Stability of *PhoR∼P
Purified GST–*PhoR was used to bind glutathione–agarose, and 5 μCi [γ-32P]-ATP for 10 min, and 5 U of thrombin was then added to the reaction mixture and stood at room temperature for 10 min; the flowthrough containing *PhoR∼P was collected. Aliquots were mixed with 0.5 M NaOH, 0.5 HCl or P buffer for 20 min at room temperature. The reaction was stopped by adding 6× SDS sample buffer. After electrophoresis, the gel was dried and was exposed to a PhosphorImager screen for quantitative analysis.

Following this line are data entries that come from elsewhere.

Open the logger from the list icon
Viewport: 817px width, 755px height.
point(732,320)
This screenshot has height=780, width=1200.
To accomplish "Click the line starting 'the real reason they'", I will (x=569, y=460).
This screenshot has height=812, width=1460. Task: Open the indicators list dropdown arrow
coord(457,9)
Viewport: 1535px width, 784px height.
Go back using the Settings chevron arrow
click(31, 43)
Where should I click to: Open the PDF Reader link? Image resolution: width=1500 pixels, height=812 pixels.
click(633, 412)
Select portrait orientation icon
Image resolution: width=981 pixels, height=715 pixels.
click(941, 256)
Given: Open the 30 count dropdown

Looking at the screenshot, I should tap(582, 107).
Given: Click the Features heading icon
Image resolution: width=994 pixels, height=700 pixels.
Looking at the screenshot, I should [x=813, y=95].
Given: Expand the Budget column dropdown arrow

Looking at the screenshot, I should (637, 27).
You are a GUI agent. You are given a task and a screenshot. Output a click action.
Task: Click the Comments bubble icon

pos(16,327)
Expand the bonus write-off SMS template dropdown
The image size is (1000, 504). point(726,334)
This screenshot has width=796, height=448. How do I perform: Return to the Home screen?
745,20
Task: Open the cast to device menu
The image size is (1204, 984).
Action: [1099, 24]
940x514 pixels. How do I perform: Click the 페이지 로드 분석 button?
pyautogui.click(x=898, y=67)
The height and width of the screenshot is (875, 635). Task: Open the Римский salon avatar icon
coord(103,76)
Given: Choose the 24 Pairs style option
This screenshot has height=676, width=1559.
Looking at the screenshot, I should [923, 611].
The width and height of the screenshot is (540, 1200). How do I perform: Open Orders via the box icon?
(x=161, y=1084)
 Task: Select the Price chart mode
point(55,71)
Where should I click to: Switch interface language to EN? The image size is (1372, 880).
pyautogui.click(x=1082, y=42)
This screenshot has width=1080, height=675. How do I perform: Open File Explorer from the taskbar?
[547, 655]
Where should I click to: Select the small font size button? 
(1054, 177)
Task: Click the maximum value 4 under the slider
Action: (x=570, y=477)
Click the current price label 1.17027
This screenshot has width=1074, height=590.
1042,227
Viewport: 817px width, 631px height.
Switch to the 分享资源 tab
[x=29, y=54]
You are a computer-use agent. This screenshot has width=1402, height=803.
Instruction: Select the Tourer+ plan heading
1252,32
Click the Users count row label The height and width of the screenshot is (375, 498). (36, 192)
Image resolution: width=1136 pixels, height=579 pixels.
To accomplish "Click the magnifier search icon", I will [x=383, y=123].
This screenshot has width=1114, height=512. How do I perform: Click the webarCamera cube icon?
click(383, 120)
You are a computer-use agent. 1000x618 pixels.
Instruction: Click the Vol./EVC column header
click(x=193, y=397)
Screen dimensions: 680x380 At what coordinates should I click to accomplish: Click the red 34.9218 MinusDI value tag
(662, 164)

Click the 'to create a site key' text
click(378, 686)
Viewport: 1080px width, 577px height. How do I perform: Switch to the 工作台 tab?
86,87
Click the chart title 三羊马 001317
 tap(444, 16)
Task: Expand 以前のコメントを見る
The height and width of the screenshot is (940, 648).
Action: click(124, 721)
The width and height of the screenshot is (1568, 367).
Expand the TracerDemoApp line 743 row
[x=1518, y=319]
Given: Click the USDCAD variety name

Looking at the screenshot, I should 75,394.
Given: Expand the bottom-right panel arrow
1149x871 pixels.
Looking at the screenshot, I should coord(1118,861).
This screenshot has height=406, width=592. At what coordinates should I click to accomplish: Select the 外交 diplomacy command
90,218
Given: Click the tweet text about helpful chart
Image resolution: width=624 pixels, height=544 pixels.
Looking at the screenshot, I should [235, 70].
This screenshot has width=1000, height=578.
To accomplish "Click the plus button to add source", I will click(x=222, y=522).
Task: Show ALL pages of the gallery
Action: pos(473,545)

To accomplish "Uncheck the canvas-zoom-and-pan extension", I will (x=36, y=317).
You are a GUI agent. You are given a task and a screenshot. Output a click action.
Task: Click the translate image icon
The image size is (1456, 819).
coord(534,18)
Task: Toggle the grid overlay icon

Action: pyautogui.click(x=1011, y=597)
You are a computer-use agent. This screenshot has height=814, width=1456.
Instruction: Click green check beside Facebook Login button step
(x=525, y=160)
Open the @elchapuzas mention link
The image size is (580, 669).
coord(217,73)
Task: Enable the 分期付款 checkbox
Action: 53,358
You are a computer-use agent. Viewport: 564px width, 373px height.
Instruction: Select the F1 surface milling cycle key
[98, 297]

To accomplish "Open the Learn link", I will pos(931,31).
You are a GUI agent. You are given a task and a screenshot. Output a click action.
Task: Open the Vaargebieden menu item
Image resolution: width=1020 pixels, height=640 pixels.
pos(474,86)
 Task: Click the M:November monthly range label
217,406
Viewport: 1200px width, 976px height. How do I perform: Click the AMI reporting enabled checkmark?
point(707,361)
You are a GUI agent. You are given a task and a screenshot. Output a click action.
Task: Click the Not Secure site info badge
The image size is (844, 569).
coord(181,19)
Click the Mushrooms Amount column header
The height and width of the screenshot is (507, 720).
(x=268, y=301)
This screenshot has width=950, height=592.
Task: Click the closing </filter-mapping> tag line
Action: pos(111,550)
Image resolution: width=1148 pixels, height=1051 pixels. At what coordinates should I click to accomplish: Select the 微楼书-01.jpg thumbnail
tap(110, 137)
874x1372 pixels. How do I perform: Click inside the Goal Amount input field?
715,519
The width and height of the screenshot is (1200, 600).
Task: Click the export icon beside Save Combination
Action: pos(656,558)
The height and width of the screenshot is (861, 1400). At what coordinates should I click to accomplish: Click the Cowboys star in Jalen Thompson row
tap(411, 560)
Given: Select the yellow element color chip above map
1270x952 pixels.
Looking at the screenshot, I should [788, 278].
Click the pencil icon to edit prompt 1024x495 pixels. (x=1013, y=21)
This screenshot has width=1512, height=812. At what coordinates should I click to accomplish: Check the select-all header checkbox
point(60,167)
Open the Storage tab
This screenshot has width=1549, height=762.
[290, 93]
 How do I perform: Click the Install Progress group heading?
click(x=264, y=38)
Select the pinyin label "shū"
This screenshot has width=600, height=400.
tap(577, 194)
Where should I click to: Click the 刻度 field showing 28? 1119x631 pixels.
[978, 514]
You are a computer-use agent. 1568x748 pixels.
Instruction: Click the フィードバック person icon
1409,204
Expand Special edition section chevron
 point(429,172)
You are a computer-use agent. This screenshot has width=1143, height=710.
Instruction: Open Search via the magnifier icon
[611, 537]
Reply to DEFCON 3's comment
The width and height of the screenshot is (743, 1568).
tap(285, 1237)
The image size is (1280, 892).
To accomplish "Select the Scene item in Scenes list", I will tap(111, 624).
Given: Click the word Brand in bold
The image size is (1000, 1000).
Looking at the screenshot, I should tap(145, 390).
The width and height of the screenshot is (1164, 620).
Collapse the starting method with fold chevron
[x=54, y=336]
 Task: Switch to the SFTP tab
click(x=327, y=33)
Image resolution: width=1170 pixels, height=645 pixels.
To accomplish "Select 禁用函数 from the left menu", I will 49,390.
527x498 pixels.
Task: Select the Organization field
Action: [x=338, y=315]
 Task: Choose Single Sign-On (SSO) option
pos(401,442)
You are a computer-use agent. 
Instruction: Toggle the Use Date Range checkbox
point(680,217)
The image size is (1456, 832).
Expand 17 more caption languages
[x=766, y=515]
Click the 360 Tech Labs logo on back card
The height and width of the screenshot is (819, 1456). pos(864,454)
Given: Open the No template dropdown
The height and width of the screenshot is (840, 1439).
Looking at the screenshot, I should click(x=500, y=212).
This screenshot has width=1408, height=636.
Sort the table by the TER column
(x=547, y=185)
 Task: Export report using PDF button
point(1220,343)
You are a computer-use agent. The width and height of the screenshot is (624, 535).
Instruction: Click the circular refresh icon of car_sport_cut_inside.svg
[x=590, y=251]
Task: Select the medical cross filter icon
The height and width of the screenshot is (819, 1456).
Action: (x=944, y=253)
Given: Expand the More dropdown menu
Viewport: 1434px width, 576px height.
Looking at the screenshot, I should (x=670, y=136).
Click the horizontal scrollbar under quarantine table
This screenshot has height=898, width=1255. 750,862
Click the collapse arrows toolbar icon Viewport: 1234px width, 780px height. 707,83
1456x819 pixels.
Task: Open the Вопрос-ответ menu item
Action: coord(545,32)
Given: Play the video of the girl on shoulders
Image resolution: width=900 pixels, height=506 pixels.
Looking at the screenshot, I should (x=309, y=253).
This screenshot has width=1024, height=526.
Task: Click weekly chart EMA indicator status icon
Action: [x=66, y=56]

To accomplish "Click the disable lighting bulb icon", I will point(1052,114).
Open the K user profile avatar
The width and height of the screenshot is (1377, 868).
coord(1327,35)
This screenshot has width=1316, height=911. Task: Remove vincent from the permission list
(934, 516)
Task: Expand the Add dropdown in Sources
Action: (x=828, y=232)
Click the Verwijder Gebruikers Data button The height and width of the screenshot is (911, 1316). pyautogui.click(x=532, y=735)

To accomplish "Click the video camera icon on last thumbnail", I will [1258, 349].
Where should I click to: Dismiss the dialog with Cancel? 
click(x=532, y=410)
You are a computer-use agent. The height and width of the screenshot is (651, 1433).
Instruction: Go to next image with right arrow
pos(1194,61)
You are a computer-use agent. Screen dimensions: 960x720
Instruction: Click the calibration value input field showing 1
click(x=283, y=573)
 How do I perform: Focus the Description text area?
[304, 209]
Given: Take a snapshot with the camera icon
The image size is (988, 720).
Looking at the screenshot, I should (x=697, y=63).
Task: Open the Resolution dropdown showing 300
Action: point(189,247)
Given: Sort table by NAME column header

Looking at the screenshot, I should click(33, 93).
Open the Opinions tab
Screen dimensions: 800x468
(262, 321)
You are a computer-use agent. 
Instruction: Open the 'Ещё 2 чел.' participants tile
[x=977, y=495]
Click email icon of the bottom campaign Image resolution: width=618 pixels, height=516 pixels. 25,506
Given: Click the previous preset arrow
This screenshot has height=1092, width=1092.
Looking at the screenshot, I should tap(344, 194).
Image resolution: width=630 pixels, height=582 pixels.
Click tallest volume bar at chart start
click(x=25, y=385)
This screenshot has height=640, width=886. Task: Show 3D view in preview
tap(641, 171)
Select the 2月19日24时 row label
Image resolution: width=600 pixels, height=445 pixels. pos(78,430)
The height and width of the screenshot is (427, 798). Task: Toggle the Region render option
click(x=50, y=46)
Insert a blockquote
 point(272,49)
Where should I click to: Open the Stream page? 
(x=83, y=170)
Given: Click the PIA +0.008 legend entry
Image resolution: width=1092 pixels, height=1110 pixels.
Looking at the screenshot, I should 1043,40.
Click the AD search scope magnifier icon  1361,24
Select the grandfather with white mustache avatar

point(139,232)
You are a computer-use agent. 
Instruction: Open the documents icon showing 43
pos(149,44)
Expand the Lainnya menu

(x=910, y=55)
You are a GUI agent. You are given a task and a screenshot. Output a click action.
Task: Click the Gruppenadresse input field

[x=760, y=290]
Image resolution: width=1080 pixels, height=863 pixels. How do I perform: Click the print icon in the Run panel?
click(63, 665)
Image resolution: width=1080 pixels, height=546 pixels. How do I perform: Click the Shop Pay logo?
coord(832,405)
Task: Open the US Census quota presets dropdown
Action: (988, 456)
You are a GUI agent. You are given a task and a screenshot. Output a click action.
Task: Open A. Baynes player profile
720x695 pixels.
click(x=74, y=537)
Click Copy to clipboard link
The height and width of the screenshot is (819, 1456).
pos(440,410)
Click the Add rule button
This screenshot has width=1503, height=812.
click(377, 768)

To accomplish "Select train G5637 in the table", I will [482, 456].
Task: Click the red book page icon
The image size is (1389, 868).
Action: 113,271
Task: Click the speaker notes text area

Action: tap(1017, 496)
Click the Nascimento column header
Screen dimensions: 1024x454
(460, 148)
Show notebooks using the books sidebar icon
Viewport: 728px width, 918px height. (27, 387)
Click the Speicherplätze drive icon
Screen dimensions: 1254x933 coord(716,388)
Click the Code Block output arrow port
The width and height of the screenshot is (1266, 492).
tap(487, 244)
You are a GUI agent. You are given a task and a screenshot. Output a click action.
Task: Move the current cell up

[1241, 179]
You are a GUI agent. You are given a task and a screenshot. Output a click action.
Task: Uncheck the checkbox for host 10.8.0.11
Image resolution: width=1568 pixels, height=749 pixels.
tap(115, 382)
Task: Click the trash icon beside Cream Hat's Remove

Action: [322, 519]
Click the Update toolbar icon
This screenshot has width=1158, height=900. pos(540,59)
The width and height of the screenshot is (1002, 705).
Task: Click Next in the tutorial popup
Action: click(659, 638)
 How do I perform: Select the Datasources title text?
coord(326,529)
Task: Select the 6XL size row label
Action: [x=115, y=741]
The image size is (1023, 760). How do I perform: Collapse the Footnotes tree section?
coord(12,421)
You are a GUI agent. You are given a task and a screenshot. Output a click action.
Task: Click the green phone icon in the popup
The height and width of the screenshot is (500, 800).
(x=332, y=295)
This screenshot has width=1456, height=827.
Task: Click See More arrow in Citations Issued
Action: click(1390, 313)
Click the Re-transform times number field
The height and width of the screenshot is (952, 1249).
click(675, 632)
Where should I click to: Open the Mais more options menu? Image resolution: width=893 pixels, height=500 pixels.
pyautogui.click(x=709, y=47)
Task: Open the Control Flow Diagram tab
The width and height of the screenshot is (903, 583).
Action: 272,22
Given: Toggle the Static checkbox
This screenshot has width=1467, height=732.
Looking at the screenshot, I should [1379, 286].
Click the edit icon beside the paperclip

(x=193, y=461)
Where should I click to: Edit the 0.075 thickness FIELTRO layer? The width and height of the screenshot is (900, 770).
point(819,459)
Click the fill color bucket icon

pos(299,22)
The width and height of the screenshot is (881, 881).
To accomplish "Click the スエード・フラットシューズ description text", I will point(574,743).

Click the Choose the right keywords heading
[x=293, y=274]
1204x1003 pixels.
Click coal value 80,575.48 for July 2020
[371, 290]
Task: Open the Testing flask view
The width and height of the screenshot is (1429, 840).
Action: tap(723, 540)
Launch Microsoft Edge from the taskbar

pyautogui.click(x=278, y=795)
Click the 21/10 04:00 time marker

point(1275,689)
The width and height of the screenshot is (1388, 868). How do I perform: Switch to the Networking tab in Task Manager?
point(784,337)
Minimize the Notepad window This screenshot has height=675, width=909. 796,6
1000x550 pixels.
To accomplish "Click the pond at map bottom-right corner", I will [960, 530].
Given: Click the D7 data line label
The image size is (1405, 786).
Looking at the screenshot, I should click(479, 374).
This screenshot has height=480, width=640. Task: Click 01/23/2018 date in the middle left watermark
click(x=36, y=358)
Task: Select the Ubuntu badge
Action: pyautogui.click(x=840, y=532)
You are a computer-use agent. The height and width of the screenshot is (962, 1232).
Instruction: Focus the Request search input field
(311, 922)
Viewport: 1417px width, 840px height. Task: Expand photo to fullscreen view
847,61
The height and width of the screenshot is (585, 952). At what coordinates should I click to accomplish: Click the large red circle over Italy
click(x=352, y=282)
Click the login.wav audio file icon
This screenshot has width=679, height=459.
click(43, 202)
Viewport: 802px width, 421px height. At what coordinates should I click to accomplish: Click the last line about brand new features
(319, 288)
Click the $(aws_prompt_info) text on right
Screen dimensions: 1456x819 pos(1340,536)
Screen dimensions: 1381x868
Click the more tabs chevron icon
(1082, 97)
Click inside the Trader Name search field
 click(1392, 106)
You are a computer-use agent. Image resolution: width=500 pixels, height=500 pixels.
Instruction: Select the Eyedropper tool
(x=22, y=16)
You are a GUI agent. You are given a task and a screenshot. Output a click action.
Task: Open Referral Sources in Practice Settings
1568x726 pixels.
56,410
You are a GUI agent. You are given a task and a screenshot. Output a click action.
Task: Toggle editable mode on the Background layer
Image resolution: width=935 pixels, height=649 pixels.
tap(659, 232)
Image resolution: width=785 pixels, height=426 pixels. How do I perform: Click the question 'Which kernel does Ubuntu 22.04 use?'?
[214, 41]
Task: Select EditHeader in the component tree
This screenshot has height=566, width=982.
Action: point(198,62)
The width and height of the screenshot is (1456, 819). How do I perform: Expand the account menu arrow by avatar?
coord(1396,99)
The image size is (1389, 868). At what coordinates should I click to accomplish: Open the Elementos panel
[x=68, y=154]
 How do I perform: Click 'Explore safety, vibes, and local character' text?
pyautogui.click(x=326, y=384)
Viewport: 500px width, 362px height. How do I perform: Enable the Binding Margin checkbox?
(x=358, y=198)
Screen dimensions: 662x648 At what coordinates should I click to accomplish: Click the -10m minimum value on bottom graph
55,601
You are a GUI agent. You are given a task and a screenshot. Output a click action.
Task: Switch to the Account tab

Detection of protein concentration
Protein concentration was detected by the Bradford method (Bradford, 1976) using the Bio-Rad protein assay kit as instructed by the manufacturer.
Growth conditions and enzyme assays
APase activity was measured in the cells that had been grown in the low phosphate defined medium described previously (Hulett et al., 1990) with the following modification: for strains containing Pspac promoter-controlled construct, IPTG was added at 1 mM final concentration throughout the growth. To determine when APase induction occurred, hourly determination of culture density and APase activity was made on cells grown under culture conditions described previously (Chesnut et al., 1991).
B. subtilis cells growing at exponential phase (hour 0), post-exponential phase (hour 7) and stationary phase (hour 11) were collected by centrifugation. The cells were resuspended in water containing 1 mg ml−1 lysozyme and stood at room temperature for 10 min. Total cellular protein content was calculated using the formula: total protein = OD540* 83 μg per ml culture. After the samples were denatured by adding SDS sample buffer and boiling, 150 μg of total cellular protein was separated by SDS–PAGE. Polyclonial antibody against *PhoR was used as the primary antibody, and the induced PhoR protein was visualized by the second APase-conjugated goat anti-rabbit antibody (Bio-Rad).
The purified *PhoR was injected into rabbits to generate PhoR antibody. The antibody was made by Cocalico Biological, (Reamstown, PA, USA).
We thank Dr W. Liu for purified PhoP protein in this study. This work was supported by a grant (GM33471) from the National Institutes of Health to F.M.H.